文化 【連載】昭和村の歴史と文化~第29回~

菅家 博昭(大岐)

◆新かすみ草・銀河(3)
(7)2017年6月30日(金)午後3時から、奥会津・昭和村下中津川の昭和村公民館2階研修室で、昭和村花き振興協議会(喰丸立川幸一会長、事務局は役場産業係山内康次係長)の主催で花のの学習会が開催された。
「世界各地のかすみ草生産国の現状と課題」スペイン・バルセロナのセレクタ・カットフラワーズのジョルディ社長Jordi Caballeria Treserraが来日講演された。通訳は名古屋の小縣信也氏(セレクタジャパン)、同行で京都のオランダ人ポールさん(セレクタジャパン)。講演会終了後、セレクタ社のかすみ草・プチパールを栽培している会津地域の生産者ら11名で「プチパール研究会」を開催した。場所はファーマーズカフェ大芦家で6時20分まで。店主の佐藤孝雄氏が7月1日のブログに「講演会のあと、大芦家でジョルディ社長を囲んで夕食会が開かれた。参加者は食事をしながら情報を交換。ジョルディ社長の「農家の思いが花に伝わる」という言葉が印象的だった」と書かれているが、ジョルディ社長は誠実な方で、話の含蓄も多く、カタルーニャ工科大学で農業工学を専攻された。
2017年は日本の種苗会社のミヨシとセレクタは業務提携し、これまでセレクタのかすみ草を販売してきた名古屋のフクカエン種苗(銀河ウェイ、プチパール等扱い)と2社になる。2017年に発売されたホワイトウィッシュという新品種のかすみ草はミヨシからの納品で、5月、6月に昭和村内の試作圃場等に植え付けられた。

(8)2024年7月11日、かすみ草銀河ウェイを、15年前に試作を行った岩下(上)圃場に作付けた。2017年に露地草花圃場に転換した場所で、かすみ草は7年間栽培していない畑。連作障害にならないよう露地草花とかすみ草の輪作。そして「かすみ草は露地雨除け栽培」を40年間、守っている。現在のようにハウス内で最初から栽培すると高冷地の良さ(そよ風で育てることと、露天での冷涼さ)と、降雨による土壌清浄化の力を無視し、朝露のダニ等予防力を失ってしまう。
現在のかすみ草生産は異常な技法によるもので肯定できるものではない(土が砂漠化)。

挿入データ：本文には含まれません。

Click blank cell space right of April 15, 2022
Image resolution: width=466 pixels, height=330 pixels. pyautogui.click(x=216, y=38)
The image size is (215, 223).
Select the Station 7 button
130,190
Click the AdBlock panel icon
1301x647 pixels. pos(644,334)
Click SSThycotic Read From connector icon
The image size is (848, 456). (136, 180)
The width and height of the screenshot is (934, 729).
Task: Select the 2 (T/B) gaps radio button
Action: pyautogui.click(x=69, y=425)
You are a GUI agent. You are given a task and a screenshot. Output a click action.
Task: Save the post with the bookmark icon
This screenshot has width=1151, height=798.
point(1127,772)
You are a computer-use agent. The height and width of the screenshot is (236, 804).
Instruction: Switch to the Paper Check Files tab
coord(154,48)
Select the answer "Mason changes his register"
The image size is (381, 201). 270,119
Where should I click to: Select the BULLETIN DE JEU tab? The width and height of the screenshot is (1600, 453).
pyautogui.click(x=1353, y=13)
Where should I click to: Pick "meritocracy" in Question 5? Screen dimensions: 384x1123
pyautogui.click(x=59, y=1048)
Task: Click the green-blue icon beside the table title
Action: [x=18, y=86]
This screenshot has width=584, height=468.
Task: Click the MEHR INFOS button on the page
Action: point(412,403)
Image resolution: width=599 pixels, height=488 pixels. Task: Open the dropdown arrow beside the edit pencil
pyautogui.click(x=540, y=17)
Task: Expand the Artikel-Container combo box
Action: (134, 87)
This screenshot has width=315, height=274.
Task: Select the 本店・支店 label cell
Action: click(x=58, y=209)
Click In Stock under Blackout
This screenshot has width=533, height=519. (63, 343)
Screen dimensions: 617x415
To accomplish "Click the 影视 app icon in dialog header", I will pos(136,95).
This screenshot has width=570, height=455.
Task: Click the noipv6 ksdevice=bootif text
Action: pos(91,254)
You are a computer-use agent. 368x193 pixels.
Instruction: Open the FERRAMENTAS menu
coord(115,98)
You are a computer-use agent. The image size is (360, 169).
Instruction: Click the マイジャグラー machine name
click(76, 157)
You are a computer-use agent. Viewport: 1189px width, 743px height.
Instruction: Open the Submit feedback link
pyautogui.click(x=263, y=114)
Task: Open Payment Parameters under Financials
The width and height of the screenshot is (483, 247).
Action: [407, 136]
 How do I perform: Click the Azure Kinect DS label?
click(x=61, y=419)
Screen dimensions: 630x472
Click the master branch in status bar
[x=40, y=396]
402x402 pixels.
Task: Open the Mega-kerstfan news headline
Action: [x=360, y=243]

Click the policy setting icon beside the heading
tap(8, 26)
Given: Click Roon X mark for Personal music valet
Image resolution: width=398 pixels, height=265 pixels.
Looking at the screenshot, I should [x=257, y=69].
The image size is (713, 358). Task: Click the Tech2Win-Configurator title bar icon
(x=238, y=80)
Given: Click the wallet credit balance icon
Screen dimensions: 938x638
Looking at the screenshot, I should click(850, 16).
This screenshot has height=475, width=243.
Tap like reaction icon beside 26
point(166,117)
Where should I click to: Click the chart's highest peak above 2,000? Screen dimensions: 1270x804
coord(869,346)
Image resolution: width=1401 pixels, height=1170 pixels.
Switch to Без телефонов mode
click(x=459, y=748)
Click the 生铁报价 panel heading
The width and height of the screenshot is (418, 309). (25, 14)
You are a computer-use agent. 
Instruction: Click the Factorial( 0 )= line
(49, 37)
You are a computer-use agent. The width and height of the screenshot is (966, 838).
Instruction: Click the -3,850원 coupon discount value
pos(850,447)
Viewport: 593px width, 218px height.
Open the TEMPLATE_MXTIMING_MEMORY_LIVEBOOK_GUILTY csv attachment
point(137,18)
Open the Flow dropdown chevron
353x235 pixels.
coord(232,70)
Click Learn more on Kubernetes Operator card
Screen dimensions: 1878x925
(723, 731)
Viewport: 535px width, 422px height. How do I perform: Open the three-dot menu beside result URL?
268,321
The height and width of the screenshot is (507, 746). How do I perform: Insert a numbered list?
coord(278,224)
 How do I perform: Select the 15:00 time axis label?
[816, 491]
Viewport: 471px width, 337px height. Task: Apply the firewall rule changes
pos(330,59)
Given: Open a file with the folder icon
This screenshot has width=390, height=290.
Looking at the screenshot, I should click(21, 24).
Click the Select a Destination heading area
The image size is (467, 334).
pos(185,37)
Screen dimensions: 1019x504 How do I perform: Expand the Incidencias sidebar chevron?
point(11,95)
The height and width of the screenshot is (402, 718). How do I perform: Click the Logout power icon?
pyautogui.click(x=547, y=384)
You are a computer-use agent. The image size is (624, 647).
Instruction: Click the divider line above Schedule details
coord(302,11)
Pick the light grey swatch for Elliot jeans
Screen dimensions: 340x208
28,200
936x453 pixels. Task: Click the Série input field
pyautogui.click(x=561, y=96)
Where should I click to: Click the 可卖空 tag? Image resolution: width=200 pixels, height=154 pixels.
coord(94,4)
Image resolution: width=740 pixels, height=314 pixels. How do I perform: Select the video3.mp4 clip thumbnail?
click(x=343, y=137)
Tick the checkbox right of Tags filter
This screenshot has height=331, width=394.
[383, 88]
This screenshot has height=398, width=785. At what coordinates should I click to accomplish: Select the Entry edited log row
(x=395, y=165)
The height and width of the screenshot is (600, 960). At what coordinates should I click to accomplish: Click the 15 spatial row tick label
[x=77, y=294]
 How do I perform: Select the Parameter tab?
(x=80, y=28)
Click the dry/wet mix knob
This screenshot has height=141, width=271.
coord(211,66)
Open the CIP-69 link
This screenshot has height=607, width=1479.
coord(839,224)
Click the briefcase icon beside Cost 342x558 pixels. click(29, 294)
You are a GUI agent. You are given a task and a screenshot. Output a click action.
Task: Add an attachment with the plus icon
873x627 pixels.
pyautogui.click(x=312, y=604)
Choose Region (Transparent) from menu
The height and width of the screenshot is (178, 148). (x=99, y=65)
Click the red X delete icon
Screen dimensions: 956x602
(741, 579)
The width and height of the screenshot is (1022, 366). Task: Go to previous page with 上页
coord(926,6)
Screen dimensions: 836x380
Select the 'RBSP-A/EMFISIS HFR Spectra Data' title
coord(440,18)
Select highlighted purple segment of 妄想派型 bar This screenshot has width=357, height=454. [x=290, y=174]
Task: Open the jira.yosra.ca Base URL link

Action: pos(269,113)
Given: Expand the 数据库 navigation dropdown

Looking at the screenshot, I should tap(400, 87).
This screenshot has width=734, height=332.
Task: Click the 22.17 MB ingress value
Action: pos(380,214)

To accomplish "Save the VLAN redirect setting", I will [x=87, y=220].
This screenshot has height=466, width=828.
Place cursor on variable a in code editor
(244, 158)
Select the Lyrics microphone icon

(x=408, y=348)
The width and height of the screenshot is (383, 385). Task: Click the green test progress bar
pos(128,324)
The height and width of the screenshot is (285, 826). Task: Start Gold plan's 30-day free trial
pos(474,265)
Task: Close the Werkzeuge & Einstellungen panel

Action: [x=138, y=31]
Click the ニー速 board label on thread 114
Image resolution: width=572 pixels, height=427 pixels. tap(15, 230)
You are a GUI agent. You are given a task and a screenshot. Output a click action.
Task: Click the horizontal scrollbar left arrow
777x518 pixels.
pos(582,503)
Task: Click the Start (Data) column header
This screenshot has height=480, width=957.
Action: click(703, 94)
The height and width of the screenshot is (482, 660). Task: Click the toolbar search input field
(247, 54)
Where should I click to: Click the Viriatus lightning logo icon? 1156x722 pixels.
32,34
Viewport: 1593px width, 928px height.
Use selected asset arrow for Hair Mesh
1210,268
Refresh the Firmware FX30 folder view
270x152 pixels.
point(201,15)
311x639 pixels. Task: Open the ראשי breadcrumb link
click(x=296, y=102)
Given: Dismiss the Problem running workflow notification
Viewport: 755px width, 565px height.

そのため単茎開花が日常となり、高温によるブラスチング(未開花つぼみの多発)、ダニの蔓延等が発生している。産地の永続化・百年産地のためには、作期ごとに栽培技法を違えて、同じ技法で出荷を続ける単一化を見直す必要がある。
2024年8月10日(土)台風5号接近。曇り、蒸し暑い日。露地草花のディル、フェンネルはすべて仲卸からの注文で希望数量にこたえることができていない。
岩下(上)圃場の、新ウネにハウス22m1棟を建てた。7月11日定植の銀河ウェイがあり、水やりも何もせず、定植しただけで休んだ畑の力はすごく、草丈も60cmほどになっている。施肥はかすみ2号を10kgのみ。強風で倒れる危険性があるので、すぐにハウスを90cm間隔アーチで。22mm、ありあわせのアーチ材料を集め、過日購入した2間のパイプと、新接合器具を使用。赤防虫ネットをまわした。8月下旬に開花がはじまり、そのうちの五本を福島県の花き品評会用に送出したところ、大賞となった。91歳の父・清一(せいいち)は、このかすみ草を岩下の畑で見て、40年前にはじめてかすみ草を栽培したころの「勢い」があると感じたという。
結果はそのとおりとなった。畑を休ませるという大切なことを学んだ年になった。